[Records]

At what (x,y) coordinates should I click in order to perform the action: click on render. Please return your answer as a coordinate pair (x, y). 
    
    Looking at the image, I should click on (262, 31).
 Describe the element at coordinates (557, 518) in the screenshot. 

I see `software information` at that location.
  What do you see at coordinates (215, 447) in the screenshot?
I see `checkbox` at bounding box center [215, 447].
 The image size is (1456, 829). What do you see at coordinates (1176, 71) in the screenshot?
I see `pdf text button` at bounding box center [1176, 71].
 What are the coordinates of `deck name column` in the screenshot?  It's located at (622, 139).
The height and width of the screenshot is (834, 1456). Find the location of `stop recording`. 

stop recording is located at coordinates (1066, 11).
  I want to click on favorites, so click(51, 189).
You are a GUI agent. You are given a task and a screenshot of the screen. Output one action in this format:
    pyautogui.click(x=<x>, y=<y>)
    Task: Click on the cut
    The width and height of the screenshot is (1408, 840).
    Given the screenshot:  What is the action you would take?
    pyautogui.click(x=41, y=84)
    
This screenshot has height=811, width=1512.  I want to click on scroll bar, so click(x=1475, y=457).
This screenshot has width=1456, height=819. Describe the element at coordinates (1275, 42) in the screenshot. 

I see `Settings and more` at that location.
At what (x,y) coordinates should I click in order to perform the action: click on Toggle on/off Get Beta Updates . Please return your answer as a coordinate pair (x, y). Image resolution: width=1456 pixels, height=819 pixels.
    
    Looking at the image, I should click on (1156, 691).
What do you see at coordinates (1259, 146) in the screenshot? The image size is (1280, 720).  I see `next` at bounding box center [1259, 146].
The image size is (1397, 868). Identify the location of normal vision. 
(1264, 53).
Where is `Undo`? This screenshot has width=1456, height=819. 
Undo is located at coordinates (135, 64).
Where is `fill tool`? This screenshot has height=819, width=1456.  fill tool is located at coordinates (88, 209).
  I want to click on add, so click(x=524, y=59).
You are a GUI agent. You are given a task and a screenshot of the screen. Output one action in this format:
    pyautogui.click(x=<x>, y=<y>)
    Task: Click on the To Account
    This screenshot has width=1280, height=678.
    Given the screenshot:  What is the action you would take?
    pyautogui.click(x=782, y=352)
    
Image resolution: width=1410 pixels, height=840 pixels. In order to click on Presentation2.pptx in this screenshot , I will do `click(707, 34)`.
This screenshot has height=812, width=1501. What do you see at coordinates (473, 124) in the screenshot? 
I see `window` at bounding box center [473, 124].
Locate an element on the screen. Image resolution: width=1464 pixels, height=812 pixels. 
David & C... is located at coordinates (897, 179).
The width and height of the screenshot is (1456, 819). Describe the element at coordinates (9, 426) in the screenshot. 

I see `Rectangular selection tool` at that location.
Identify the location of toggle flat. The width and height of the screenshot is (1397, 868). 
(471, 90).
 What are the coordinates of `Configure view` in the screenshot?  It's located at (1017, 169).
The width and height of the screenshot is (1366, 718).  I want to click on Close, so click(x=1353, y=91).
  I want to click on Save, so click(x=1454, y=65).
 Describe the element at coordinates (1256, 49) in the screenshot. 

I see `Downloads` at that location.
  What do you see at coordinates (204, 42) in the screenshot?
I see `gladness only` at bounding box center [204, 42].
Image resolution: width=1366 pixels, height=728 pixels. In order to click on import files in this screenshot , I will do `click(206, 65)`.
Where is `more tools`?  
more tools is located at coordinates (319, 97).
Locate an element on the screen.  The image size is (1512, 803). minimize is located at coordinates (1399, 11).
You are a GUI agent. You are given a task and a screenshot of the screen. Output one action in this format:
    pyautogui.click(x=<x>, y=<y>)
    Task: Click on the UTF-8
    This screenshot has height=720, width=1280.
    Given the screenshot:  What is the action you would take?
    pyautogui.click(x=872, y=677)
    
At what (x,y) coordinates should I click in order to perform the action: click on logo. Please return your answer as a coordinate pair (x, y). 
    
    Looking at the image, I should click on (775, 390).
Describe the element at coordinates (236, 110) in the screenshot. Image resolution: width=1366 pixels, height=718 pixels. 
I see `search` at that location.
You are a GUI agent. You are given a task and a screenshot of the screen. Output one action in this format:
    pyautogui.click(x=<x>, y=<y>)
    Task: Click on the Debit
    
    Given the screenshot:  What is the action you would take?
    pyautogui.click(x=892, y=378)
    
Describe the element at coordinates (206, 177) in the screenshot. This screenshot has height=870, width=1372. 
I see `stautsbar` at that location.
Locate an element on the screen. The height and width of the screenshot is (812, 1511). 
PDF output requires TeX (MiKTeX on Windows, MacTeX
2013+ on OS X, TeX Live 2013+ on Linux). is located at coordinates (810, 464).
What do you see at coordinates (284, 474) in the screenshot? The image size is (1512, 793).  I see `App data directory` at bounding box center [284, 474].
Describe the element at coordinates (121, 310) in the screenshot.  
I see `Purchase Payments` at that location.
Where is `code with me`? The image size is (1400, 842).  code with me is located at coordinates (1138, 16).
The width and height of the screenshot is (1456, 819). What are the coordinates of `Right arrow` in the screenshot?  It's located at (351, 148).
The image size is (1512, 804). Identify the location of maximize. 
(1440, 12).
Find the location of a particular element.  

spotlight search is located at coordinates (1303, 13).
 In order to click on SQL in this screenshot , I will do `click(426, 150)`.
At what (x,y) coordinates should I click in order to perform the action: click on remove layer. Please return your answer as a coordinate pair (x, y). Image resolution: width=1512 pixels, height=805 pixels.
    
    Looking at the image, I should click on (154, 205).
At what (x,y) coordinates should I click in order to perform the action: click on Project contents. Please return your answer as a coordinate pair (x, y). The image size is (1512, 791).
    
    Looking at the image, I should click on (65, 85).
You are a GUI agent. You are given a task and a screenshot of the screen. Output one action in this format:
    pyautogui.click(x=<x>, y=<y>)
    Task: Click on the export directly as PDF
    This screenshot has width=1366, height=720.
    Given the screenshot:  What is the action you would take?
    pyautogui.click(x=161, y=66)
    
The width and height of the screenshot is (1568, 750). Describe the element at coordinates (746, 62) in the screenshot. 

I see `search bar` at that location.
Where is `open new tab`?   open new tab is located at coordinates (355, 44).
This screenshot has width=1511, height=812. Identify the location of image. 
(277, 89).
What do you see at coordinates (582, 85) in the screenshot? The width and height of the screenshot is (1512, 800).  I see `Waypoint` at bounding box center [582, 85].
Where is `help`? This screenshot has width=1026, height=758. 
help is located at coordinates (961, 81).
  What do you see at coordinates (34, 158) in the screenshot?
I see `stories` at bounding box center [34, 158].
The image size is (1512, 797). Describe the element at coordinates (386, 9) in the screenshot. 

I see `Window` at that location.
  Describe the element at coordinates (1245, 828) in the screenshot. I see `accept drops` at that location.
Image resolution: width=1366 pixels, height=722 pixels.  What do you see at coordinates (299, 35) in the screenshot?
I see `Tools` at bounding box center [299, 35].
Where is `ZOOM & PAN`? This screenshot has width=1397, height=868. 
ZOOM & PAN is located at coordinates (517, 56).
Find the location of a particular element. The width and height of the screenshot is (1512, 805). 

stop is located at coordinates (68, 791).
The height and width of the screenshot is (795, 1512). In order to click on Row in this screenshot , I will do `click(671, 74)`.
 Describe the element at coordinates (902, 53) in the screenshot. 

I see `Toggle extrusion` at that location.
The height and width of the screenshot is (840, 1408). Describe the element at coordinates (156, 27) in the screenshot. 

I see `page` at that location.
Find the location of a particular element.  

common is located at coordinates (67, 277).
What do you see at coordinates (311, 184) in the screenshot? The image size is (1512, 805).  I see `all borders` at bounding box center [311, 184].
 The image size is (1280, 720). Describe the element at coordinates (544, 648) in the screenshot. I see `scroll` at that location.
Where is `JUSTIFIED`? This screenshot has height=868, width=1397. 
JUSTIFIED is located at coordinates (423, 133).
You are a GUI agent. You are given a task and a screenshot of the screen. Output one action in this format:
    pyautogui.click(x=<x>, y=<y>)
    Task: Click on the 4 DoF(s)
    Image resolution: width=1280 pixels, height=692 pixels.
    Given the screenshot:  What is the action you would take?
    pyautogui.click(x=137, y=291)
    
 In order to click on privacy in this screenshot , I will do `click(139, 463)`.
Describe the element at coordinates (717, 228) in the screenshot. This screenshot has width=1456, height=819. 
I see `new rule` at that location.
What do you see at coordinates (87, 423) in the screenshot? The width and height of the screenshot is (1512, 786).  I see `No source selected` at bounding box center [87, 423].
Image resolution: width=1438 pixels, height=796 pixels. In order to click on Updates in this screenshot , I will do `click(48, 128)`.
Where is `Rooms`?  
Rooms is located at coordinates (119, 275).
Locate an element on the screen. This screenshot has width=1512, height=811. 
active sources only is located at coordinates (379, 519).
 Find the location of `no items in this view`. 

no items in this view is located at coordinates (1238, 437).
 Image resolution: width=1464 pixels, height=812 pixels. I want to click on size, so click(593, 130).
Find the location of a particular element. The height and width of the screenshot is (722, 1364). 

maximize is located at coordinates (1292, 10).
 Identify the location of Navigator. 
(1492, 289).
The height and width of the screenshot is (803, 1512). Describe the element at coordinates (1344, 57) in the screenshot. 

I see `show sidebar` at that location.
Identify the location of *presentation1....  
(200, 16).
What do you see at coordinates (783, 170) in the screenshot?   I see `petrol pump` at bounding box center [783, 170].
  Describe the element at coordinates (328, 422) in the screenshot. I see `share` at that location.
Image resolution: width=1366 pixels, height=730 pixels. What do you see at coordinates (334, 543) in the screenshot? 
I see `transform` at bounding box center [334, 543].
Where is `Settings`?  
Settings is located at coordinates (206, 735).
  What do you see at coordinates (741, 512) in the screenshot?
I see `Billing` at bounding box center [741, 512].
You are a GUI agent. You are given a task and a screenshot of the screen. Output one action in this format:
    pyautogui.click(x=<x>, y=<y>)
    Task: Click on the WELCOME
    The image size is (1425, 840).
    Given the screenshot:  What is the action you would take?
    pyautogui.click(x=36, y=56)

▸ **Requirements**: Please edit the lines from the first one through the line that contains "center [1176, 71].", swapping "coordinate pair" for "coordinate tuple" and keeping everything else the same. Return only those lines.

▸ **Output below**:
At what (x,y) coordinates should I click in order to perform the action: click on render. Please return your answer as a coordinate tuple (x, y). 
    
    Looking at the image, I should click on (262, 31).
 Describe the element at coordinates (557, 518) in the screenshot. 

I see `software information` at that location.
  What do you see at coordinates (215, 447) in the screenshot?
I see `checkbox` at bounding box center [215, 447].
 The image size is (1456, 829). What do you see at coordinates (1176, 71) in the screenshot?
I see `pdf text button` at bounding box center [1176, 71].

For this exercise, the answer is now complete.